▶ **WORK TO COMPLETE**:
Word for word, restate every line of the material.
• • • •
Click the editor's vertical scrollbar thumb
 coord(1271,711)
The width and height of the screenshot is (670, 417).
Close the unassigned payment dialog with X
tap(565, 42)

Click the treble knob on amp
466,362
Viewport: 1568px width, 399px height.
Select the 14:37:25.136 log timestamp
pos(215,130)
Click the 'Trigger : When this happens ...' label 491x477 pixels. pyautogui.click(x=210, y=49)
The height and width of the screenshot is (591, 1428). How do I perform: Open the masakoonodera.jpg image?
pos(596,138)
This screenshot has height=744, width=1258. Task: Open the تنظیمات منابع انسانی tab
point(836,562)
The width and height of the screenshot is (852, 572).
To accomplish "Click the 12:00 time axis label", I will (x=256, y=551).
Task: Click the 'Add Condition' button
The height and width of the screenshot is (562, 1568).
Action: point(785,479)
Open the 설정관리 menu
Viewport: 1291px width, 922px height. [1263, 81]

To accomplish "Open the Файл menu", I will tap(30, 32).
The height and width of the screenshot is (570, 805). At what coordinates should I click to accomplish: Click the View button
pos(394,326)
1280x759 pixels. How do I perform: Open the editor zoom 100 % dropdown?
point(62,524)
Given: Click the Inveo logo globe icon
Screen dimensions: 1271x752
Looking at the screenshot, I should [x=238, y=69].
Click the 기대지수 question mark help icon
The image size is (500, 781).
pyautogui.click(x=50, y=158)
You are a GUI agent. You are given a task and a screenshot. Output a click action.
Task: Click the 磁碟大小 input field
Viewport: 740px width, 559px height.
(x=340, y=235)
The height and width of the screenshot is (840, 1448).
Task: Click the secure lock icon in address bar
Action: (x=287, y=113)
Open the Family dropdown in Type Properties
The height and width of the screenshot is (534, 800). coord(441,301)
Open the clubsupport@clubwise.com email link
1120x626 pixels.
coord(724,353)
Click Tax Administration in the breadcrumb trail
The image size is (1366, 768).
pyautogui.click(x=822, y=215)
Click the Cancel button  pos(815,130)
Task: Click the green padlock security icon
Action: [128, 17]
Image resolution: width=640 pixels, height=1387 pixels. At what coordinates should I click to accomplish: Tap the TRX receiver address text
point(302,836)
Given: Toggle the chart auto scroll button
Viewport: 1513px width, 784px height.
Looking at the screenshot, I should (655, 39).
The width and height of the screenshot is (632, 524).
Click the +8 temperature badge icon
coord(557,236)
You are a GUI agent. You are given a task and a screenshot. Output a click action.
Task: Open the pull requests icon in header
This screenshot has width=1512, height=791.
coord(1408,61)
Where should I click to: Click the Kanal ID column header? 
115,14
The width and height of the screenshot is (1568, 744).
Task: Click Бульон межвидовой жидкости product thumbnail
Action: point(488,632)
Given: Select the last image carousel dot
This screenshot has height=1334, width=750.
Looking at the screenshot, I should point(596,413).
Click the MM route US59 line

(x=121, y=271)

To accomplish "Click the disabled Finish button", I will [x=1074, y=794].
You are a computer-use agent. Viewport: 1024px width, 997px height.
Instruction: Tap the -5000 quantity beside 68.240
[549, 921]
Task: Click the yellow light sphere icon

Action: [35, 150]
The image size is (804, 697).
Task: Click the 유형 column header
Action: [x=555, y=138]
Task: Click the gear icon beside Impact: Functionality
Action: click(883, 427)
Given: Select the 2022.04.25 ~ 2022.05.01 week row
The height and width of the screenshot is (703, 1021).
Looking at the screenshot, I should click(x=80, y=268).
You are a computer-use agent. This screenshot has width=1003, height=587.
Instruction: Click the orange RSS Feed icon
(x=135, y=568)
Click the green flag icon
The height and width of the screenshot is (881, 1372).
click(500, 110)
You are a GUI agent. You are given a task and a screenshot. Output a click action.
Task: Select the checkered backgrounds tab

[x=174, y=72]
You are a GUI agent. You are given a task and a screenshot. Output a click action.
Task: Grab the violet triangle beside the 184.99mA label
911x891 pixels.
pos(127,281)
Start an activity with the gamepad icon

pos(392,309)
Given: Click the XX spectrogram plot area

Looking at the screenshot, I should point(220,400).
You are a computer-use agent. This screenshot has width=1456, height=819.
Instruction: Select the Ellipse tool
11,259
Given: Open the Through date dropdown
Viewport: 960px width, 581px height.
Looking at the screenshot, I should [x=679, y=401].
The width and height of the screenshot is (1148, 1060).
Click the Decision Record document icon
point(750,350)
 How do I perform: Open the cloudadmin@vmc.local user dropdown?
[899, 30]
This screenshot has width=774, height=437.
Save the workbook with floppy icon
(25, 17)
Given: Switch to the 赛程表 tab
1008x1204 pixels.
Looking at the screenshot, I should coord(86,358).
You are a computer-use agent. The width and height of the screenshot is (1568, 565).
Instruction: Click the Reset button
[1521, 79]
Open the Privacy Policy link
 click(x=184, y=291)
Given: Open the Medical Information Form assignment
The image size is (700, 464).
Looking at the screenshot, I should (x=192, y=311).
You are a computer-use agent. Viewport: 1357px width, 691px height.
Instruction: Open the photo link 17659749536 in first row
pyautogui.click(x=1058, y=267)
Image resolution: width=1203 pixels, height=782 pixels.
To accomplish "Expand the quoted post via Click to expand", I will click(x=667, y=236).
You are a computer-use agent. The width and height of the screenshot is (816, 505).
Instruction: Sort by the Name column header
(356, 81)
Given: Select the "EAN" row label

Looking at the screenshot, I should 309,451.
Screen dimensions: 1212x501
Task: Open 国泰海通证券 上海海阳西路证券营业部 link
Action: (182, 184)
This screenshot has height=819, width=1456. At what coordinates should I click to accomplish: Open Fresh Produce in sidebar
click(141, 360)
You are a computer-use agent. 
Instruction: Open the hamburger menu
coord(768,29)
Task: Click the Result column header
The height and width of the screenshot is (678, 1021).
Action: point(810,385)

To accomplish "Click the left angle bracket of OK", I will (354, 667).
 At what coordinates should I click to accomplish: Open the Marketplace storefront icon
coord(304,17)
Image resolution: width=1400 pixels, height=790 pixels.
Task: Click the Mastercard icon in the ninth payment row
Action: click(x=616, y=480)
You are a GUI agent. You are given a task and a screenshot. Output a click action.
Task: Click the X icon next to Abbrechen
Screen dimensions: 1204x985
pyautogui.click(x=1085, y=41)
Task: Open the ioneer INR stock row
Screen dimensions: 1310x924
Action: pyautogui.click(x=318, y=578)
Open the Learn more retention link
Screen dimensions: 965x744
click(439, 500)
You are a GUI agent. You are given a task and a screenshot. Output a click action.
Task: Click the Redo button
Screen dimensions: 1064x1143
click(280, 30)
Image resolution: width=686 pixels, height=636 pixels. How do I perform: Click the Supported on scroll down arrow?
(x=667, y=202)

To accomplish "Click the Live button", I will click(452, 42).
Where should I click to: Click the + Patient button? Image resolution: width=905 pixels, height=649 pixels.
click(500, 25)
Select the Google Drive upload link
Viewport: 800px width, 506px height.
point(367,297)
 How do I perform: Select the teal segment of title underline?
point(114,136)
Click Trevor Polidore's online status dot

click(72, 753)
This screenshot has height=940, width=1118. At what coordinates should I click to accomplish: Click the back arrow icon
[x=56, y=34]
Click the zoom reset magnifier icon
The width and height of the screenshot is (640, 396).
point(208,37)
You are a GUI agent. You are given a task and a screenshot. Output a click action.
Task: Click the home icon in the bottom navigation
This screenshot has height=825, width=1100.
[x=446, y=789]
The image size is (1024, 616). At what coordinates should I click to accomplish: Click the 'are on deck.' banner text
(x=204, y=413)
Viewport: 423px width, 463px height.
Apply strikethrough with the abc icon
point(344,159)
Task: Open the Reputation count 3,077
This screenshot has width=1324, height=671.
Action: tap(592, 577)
• • • •
▶ **OUTPUT OF THE EXERCISE**:
Click the editor's vertical scrollbar thumb
 coord(1271,711)
The width and height of the screenshot is (670, 417).
Close the unassigned payment dialog with X
tap(565, 42)

Click the treble knob on amp
466,362
Viewport: 1568px width, 399px height.
Select the 14:37:25.136 log timestamp
pos(215,130)
Click the 'Trigger : When this happens ...' label 491x477 pixels. pyautogui.click(x=210, y=49)
The height and width of the screenshot is (591, 1428). How do I perform: Open the masakoonodera.jpg image?
pos(596,138)
This screenshot has height=744, width=1258. Task: Open the تنظیمات منابع انسانی tab
point(836,562)
The width and height of the screenshot is (852, 572).
To accomplish "Click the 12:00 time axis label", I will (x=256, y=551).
Task: Click the 'Add Condition' button
The height and width of the screenshot is (562, 1568).
Action: point(785,479)
Open the 설정관리 menu
Viewport: 1291px width, 922px height. [1263, 81]

To accomplish "Open the Файл menu", I will tap(30, 32).
The height and width of the screenshot is (570, 805). At what coordinates should I click to accomplish: Click the View button
pos(394,326)
1280x759 pixels. How do I perform: Open the editor zoom 100 % dropdown?
point(62,524)
Given: Click the Inveo logo globe icon
Screen dimensions: 1271x752
Looking at the screenshot, I should [x=238, y=69].
Click the 기대지수 question mark help icon
The image size is (500, 781).
pyautogui.click(x=50, y=158)
You are a GUI agent. You are given a task and a screenshot. Output a click action.
Task: Click the 磁碟大小 input field
Viewport: 740px width, 559px height.
(x=340, y=235)
The height and width of the screenshot is (840, 1448).
Task: Click the secure lock icon in address bar
Action: (x=287, y=113)
Open the Family dropdown in Type Properties
The height and width of the screenshot is (534, 800). coord(441,301)
Open the clubsupport@clubwise.com email link
1120x626 pixels.
coord(724,353)
Click Tax Administration in the breadcrumb trail
The image size is (1366, 768).
pyautogui.click(x=822, y=215)
Click the Cancel button  pos(815,130)
Task: Click the green padlock security icon
Action: [128, 17]
Image resolution: width=640 pixels, height=1387 pixels. At what coordinates should I click to accomplish: Tap the TRX receiver address text
point(302,836)
Given: Toggle the chart auto scroll button
Viewport: 1513px width, 784px height.
Looking at the screenshot, I should (655, 39).
The width and height of the screenshot is (632, 524).
Click the +8 temperature badge icon
coord(557,236)
You are a GUI agent. You are given a task and a screenshot. Output a click action.
Task: Open the pull requests icon in header
This screenshot has width=1512, height=791.
coord(1408,61)
Where should I click to: Click the Kanal ID column header? 
115,14
The width and height of the screenshot is (1568, 744).
Task: Click Бульон межвидовой жидкости product thumbnail
Action: point(488,632)
Given: Select the last image carousel dot
This screenshot has height=1334, width=750.
Looking at the screenshot, I should point(596,413).
Click the MM route US59 line

(x=121, y=271)

To accomplish "Click the disabled Finish button", I will [x=1074, y=794].
You are a computer-use agent. Viewport: 1024px width, 997px height.
Instruction: Tap the -5000 quantity beside 68.240
[549, 921]
Task: Click the yellow light sphere icon

Action: [35, 150]
The image size is (804, 697).
Task: Click the 유형 column header
Action: [x=555, y=138]
Task: Click the gear icon beside Impact: Functionality
Action: click(883, 427)
Given: Select the 2022.04.25 ~ 2022.05.01 week row
The height and width of the screenshot is (703, 1021).
Looking at the screenshot, I should click(x=80, y=268).
You are a computer-use agent. This screenshot has width=1003, height=587.
Instruction: Click the orange RSS Feed icon
(x=135, y=568)
Click the green flag icon
The height and width of the screenshot is (881, 1372).
click(500, 110)
You are a GUI agent. You are given a task and a screenshot. Output a click action.
Task: Select the checkered backgrounds tab

[x=174, y=72]
You are a GUI agent. You are given a task and a screenshot. Output a click action.
Task: Grab the violet triangle beside the 184.99mA label
911x891 pixels.
pos(127,281)
Start an activity with the gamepad icon

pos(392,309)
Given: Click the XX spectrogram plot area

Looking at the screenshot, I should point(220,400).
You are a computer-use agent. This screenshot has width=1456, height=819.
Instruction: Select the Ellipse tool
11,259
Given: Open the Through date dropdown
Viewport: 960px width, 581px height.
Looking at the screenshot, I should [x=679, y=401].
The width and height of the screenshot is (1148, 1060).
Click the Decision Record document icon
point(750,350)
 How do I perform: Open the cloudadmin@vmc.local user dropdown?
[899, 30]
This screenshot has width=774, height=437.
Save the workbook with floppy icon
(25, 17)
Given: Switch to the 赛程表 tab
1008x1204 pixels.
Looking at the screenshot, I should coord(86,358).
You are a computer-use agent. The width and height of the screenshot is (1568, 565).
Instruction: Click the Reset button
[1521, 79]
Open the Privacy Policy link
 click(x=184, y=291)
Given: Open the Medical Information Form assignment
The image size is (700, 464).
Looking at the screenshot, I should (x=192, y=311).
You are a computer-use agent. Viewport: 1357px width, 691px height.
Instruction: Open the photo link 17659749536 in first row
pyautogui.click(x=1058, y=267)
Image resolution: width=1203 pixels, height=782 pixels.
To accomplish "Expand the quoted post via Click to expand", I will click(x=667, y=236).
You are a computer-use agent. The width and height of the screenshot is (816, 505).
Instruction: Sort by the Name column header
(356, 81)
Given: Select the "EAN" row label

Looking at the screenshot, I should 309,451.
Screen dimensions: 1212x501
Task: Open 国泰海通证券 上海海阳西路证券营业部 link
Action: (182, 184)
This screenshot has height=819, width=1456. At what coordinates should I click to accomplish: Open Fresh Produce in sidebar
click(141, 360)
You are a computer-use agent. 
Instruction: Open the hamburger menu
coord(768,29)
Task: Click the Result column header
The height and width of the screenshot is (678, 1021).
Action: point(810,385)

To accomplish "Click the left angle bracket of OK", I will (354, 667).
 At what coordinates should I click to accomplish: Open the Marketplace storefront icon
coord(304,17)
Image resolution: width=1400 pixels, height=790 pixels.
Task: Click the Mastercard icon in the ninth payment row
Action: click(x=616, y=480)
You are a GUI agent. You are given a task and a screenshot. Output a click action.
Task: Click the X icon next to Abbrechen
Screen dimensions: 1204x985
pyautogui.click(x=1085, y=41)
Task: Open the ioneer INR stock row
Screen dimensions: 1310x924
Action: pyautogui.click(x=318, y=578)
Open the Learn more retention link
Screen dimensions: 965x744
click(439, 500)
You are a GUI agent. You are given a task and a screenshot. Output a click action.
Task: Click the Redo button
Screen dimensions: 1064x1143
click(280, 30)
Image resolution: width=686 pixels, height=636 pixels. How do I perform: Click the Supported on scroll down arrow?
(x=667, y=202)

To accomplish "Click the Live button", I will click(452, 42).
Where should I click to: Click the + Patient button? Image resolution: width=905 pixels, height=649 pixels.
click(500, 25)
Select the Google Drive upload link
Viewport: 800px width, 506px height.
point(367,297)
 How do I perform: Select the teal segment of title underline?
point(114,136)
Click Trevor Polidore's online status dot

click(72, 753)
This screenshot has height=940, width=1118. At what coordinates should I click to accomplish: Click the back arrow icon
[x=56, y=34]
Click the zoom reset magnifier icon
The width and height of the screenshot is (640, 396).
point(208,37)
You are a GUI agent. You are given a task and a screenshot. Output a click action.
Task: Click the home icon in the bottom navigation
This screenshot has height=825, width=1100.
[x=446, y=789]
The image size is (1024, 616). At what coordinates should I click to accomplish: Click the 'are on deck.' banner text
(x=204, y=413)
Viewport: 423px width, 463px height.
Apply strikethrough with the abc icon
point(344,159)
Task: Open the Reputation count 3,077
This screenshot has width=1324, height=671.
Action: tap(592, 577)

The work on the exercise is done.